The following subsections shortly discuss the main characteristics of the three implemented algorithms. All algorithms have been used to predict the on-off times of appliances with a resolution of 1 h.

### Histogram algorithm

Assuming that household activities follow a weekly pattern, one can build up a histogram of on-times of an appliance for each weekday based on the training data (Chrysopoulos et al. 2014; Holub and Sikora 2013). The approach used in this work is shown in Eq. (1). It conditions relevant day-profiles with a Gaussian weighting around the time of interest. In this manner we allow on-events in the past that are not precisely aligned with the time of interest to influence the prediction. Based on the preceding *N* days each subdivided into *T* time intervals, the probability that on day *n* at time *t* appliance *l* is running is calculated as

$$ p\left({x}_{ntl}\right)\propto {\sum}_{m\in N}{\sum}_{\tau \le T}{w}_{nm}{e}^{\frac{{\left(t-\tau \right)}^2}{2{\sigma}^2}}{x}_{m\tau l} $$

(1)

where *x*_{mlt} = 1 if appliance *l* was running during the interval *τ* on weekday *m* and *x*_{mlt} = 0 otherwise. *w*_{nm} = 1 if *n* = *m*, and *w*_{nm} = 0 otherwise. The variance *σ* is a model parameter that was set experimentally, see results section.

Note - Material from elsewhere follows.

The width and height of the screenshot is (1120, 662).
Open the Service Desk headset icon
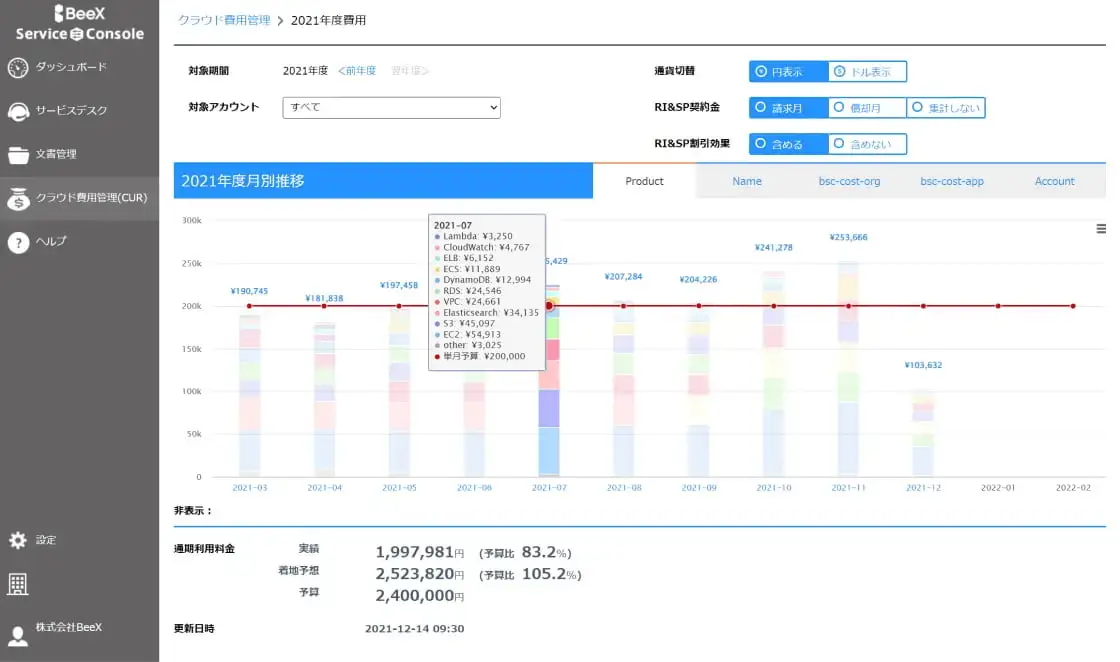coord(18,111)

### Pattern search algorithm

Whereas the histogram-based approaches assume the weekdays to be the governing pattern defining the weights *w*_{nm}, see Eq. (1), the approach by Barbato (Barbato et al. 2011) tries to identify these patterns. It does so by relying on the redundancy of variably sized day-patterns. To this end, one maps the *N* days preceding the day to be predicted, *n*, to a binary array of the form [*δ*_{n − N}, *δ*_{n − (N − 1)}, …, *δ*_{n − 1}] of length *N* with *δ*_{i} = 1 when the appliance was running on day *i*, and *δ*_{i} = 0 otherwise. The sub-array *S*_{n}(*i*) is then defined as *S*_{n}(*i*) = [*δ*_{n − i}, *δ*_{n − (i − 1)}, …, *δ*_{n − 1}] for a given length 1 ≤ *i* < *N*/2. The occurrences of both the sub-pattern *S*_{n}(*i*) as well as [*Sn*(*i*), 1] = [*δ*_{n − i}, *δ*_{n − (i − 1)}, …, *δ*_{n − 1}, 1] is counted in the original array and the probability of a pattern of length *i* followed by a conjectured on-day is calculated as

$$ {s}_n\left(i,1\right)=\left\{\begin{array}{cc}0& \mathrm{if}\#\left[{S}_n(i)\right]=1\\ {}\frac{\#\left[{S}_n(i),1\right]}{\#\left[{S}_n(i)\right]-1}& else\end{array}\right. $$

(2)

and correspondingly *s*_{n}(*i*, 0) for a conjectured off-day (note that *s*_{n}(*i*, 1) + *s*_{n}(*i*, 0) = 1 by construction). Now *i* is increased until either *s*_{n}(*i*, 1) or *s*_{n}(*i*, 0) equals 1. In the latter case, a day without any appliance usage is predicted. Whereas in the former, the days following the occurrences of the pattern *S*_{n}(*i*) define the relevant days used for forecasting. They replace the days with identical weekday as used in the Histogram algorithm. It turns out that for the investigated data, patterns are not as obvious as in (Barbato et al. 2011), i.e. there is typically not an optimal pattern length *i* resulting in either *s*_{n}(*i*, 1) or *s*_{n}(*i*, 0) being 1. We therefore extended the original approach as can be seen in Eq. (3). Day *n* is predicted by the sum of the *K* most probable patterns weighted with the probabilities *s*_{n}(*i*, *α*).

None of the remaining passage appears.